-- EXERCISE DATA follows --

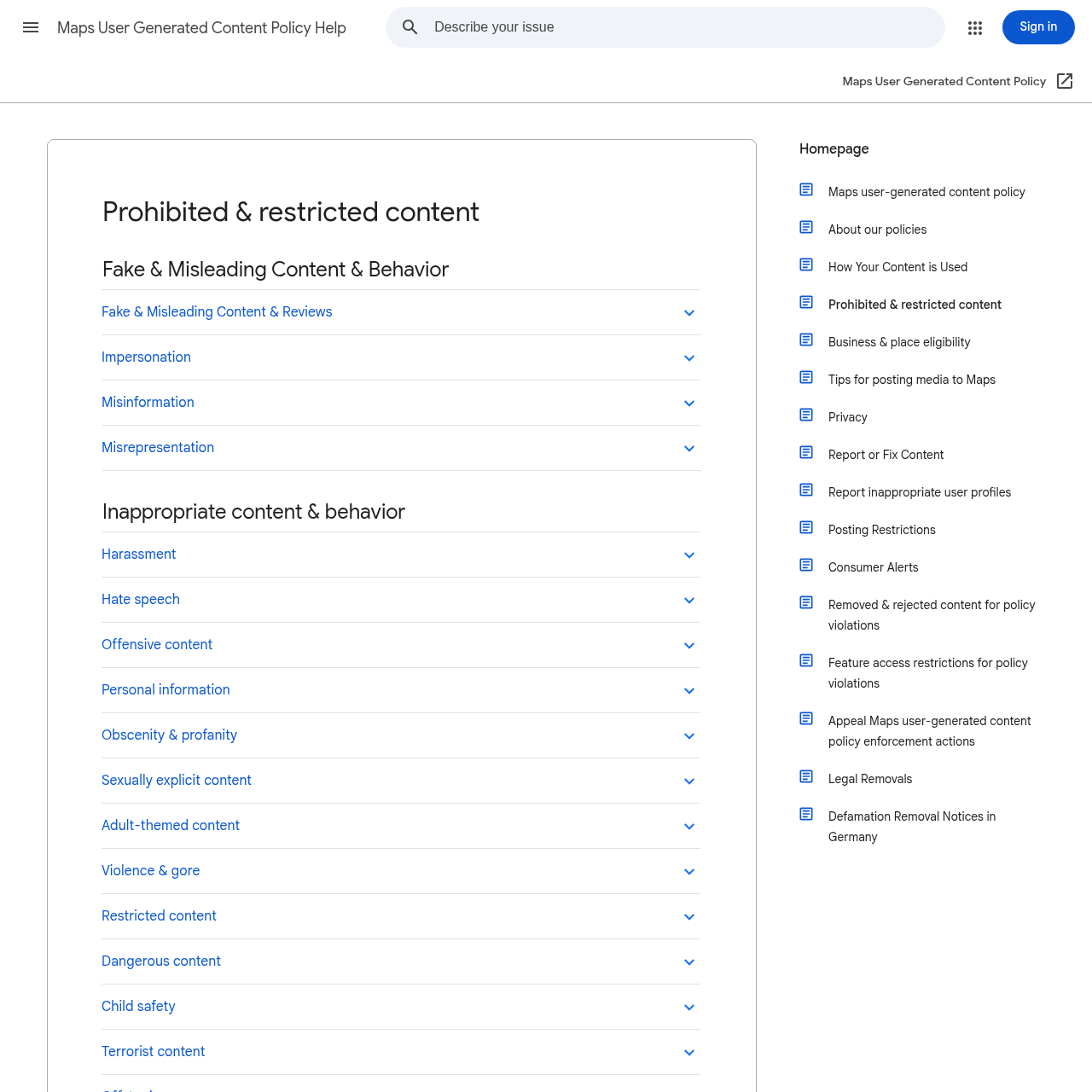Click the Sign in button

point(1038,27)
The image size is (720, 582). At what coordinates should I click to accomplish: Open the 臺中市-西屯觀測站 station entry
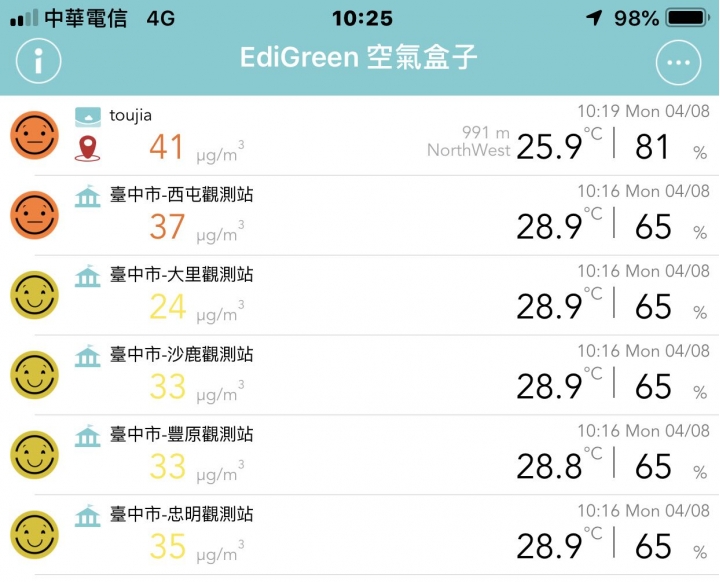(x=181, y=195)
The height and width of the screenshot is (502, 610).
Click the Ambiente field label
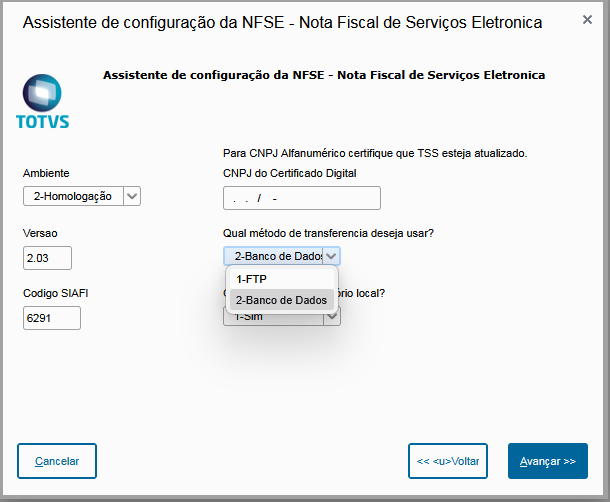click(x=46, y=173)
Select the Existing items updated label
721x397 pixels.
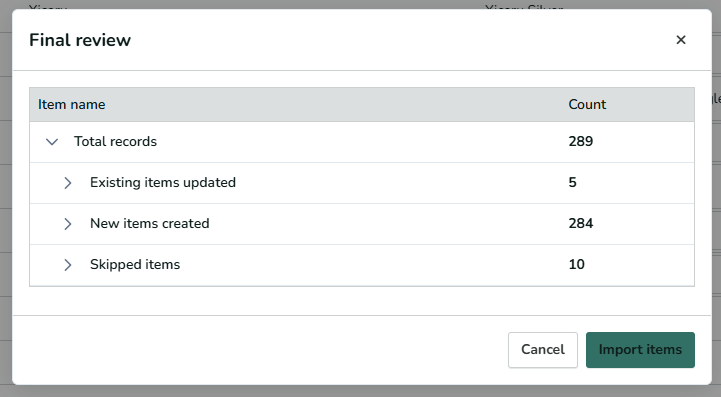163,183
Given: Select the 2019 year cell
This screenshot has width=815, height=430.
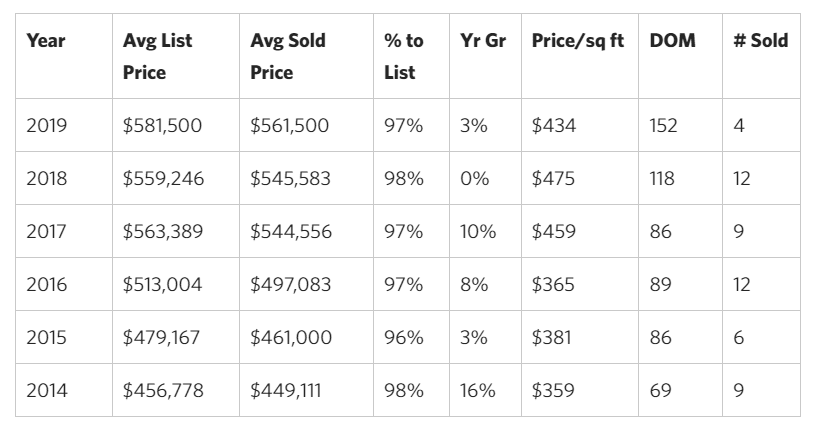Looking at the screenshot, I should coord(45,126).
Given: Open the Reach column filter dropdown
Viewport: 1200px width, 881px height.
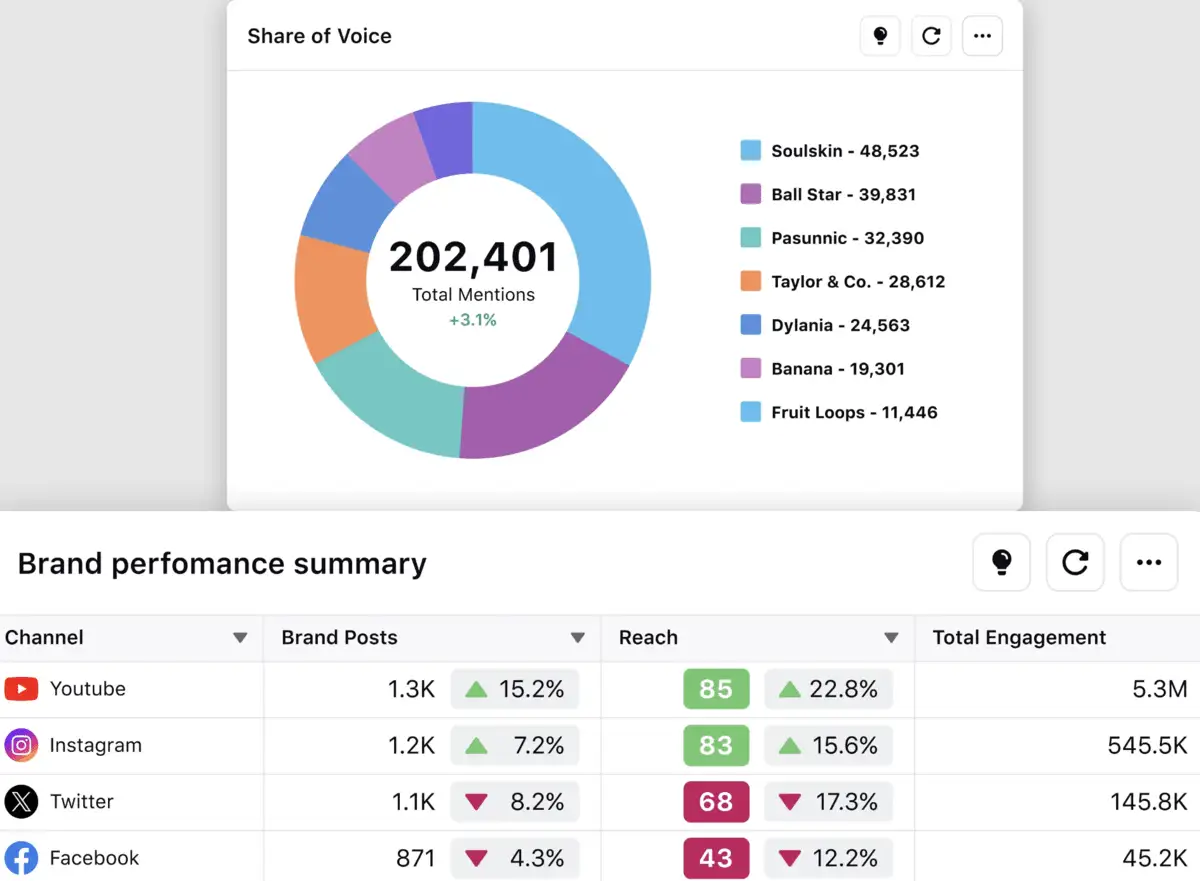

-- EXERCISE DATA concluded --

Scanning the data above, copy out every line where "Given" is found.

--- WRITTEN ANSWER ---
Given: Select the 2019 year cell
Given: Open the Reach column filter dropdown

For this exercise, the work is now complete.